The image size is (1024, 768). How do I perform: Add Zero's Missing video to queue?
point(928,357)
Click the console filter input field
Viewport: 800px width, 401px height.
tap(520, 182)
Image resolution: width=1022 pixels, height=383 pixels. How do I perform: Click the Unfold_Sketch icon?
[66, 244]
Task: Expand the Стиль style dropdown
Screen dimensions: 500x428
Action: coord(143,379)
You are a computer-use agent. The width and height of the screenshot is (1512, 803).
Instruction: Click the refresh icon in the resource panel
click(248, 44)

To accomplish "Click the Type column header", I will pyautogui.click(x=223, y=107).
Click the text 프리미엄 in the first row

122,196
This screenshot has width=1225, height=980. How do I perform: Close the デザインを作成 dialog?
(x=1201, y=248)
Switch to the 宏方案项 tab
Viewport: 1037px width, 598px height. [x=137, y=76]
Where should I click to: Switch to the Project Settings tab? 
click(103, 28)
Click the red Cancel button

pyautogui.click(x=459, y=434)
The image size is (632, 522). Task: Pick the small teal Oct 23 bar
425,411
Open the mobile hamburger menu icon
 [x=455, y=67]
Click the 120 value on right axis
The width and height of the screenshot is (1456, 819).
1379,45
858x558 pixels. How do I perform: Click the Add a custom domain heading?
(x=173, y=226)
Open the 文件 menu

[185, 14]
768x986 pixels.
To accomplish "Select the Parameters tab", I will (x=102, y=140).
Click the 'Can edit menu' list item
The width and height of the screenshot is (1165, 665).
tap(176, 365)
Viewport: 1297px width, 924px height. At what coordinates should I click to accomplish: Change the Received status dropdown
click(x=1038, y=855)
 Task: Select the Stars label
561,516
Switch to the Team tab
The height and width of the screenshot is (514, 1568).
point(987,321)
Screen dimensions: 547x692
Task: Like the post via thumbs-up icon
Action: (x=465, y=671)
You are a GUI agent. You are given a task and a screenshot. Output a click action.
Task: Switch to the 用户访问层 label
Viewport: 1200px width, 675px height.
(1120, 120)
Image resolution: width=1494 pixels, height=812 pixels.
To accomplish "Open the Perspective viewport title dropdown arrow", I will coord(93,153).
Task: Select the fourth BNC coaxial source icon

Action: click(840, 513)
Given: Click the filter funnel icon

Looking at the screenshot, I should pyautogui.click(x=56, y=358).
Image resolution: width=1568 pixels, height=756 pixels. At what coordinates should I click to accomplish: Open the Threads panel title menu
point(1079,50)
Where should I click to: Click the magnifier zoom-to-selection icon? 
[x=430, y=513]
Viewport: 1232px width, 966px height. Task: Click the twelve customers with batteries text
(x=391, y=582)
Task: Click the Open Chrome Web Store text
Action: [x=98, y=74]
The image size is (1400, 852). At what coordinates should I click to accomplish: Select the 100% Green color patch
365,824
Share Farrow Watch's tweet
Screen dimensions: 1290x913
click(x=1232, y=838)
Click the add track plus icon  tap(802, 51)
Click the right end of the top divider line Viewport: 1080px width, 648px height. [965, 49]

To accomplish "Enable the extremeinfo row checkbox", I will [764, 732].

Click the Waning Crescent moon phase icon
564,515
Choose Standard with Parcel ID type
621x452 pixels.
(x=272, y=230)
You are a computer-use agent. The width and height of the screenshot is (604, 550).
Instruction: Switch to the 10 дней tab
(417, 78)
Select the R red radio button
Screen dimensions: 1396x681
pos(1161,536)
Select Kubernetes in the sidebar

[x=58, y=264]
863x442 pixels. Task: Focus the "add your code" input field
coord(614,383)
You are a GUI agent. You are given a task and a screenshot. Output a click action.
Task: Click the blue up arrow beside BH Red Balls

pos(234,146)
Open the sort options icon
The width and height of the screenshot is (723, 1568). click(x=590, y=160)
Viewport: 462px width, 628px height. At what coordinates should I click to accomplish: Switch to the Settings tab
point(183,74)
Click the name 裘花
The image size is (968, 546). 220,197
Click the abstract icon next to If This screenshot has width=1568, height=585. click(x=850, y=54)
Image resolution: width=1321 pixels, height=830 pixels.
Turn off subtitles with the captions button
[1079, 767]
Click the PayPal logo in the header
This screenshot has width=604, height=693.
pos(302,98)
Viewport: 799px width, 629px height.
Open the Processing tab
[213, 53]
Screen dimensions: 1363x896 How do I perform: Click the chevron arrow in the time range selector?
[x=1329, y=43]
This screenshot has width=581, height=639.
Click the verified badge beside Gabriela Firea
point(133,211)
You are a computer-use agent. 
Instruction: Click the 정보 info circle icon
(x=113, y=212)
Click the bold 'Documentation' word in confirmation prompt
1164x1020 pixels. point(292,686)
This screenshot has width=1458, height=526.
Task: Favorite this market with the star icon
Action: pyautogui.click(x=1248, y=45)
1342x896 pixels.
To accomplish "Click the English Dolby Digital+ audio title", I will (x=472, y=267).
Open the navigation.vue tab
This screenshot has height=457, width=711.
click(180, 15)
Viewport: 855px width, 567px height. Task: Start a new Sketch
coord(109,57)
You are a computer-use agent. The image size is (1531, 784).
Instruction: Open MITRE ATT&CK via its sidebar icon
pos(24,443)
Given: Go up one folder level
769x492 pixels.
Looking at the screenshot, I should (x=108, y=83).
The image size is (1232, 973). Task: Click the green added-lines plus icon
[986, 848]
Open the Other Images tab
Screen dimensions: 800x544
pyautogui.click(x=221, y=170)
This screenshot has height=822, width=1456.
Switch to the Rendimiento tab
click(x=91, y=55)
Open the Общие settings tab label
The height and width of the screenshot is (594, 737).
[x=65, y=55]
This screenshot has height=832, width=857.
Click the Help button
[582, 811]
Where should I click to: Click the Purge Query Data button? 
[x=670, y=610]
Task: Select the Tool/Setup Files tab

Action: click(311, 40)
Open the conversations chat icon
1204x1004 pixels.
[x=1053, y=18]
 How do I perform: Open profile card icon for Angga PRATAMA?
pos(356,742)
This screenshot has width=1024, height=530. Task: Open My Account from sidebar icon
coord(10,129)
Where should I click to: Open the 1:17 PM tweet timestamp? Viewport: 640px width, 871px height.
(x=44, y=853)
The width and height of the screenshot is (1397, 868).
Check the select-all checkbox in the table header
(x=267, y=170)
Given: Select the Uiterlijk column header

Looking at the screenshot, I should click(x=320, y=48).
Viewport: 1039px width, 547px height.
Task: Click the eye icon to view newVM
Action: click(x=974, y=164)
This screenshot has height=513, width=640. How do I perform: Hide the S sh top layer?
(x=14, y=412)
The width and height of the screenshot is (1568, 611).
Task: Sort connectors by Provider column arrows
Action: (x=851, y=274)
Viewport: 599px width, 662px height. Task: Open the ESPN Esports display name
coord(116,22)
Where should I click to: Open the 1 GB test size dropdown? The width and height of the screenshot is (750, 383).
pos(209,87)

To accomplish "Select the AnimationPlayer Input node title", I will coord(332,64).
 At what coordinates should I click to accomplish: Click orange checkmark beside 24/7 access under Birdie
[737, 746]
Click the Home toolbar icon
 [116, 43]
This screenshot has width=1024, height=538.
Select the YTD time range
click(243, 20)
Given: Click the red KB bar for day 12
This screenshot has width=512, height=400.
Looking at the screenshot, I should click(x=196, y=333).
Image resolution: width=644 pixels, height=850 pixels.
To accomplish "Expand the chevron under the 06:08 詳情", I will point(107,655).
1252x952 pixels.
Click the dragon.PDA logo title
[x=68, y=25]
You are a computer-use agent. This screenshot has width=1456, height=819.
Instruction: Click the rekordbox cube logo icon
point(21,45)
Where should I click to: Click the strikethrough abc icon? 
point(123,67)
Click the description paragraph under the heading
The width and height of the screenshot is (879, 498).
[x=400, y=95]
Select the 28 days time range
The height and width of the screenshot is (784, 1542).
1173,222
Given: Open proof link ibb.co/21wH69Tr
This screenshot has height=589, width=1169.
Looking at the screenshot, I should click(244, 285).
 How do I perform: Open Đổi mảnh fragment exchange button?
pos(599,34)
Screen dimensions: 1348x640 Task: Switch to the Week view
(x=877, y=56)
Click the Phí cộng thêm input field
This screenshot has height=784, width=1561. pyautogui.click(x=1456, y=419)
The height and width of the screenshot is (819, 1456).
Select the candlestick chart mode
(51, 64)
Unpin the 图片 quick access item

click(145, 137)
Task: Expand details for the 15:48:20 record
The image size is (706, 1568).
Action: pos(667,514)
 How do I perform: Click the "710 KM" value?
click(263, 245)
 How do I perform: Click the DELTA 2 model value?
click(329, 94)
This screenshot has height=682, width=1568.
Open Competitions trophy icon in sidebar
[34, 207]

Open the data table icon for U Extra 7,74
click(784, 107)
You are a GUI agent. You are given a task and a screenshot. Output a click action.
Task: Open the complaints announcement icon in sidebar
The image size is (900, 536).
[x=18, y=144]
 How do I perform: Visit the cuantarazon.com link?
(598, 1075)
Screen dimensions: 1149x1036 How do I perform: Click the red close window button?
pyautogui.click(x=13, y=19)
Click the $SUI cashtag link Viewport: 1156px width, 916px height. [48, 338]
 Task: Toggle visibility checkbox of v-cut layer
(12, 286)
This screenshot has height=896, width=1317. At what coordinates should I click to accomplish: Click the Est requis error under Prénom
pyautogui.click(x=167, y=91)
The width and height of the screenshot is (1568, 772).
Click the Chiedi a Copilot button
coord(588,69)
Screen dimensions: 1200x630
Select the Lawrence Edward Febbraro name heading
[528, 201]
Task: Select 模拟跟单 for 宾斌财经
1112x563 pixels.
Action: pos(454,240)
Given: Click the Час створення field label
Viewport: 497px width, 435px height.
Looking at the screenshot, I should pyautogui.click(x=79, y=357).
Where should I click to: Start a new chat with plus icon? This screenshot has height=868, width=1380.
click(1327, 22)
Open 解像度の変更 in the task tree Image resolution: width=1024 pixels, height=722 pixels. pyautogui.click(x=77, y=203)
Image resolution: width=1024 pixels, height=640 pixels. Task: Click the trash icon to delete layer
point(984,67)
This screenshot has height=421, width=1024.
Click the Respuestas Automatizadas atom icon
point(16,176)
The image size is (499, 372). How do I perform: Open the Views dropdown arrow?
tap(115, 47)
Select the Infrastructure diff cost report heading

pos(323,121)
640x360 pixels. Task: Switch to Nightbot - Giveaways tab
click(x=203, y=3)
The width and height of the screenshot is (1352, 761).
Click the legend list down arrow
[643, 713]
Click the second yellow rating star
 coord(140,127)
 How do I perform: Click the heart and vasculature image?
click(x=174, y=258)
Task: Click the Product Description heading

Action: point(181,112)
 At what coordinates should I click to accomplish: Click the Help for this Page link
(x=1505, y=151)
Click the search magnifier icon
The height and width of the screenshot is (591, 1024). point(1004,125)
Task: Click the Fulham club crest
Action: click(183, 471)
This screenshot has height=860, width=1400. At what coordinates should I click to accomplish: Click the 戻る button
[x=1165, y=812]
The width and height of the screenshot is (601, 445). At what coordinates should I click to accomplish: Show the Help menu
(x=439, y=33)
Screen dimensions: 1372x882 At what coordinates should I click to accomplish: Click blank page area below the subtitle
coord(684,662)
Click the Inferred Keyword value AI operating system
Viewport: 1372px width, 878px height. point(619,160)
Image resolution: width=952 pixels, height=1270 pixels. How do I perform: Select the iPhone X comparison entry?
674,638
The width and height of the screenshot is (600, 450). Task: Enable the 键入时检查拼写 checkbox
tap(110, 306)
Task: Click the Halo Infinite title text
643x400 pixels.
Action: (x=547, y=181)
-- -- --
| Given exercise |
Turn the material into a JSON list of strings, one string per line, starting at the line containing "Task: Click the Halo Infinite title text" and ending at the last line of the material, with both ends included and blank lines left out.

| Problem solution |
[
  "Task: Click the Halo Infinite title text",
  "643x400 pixels.",
  "Action: (x=547, y=181)"
]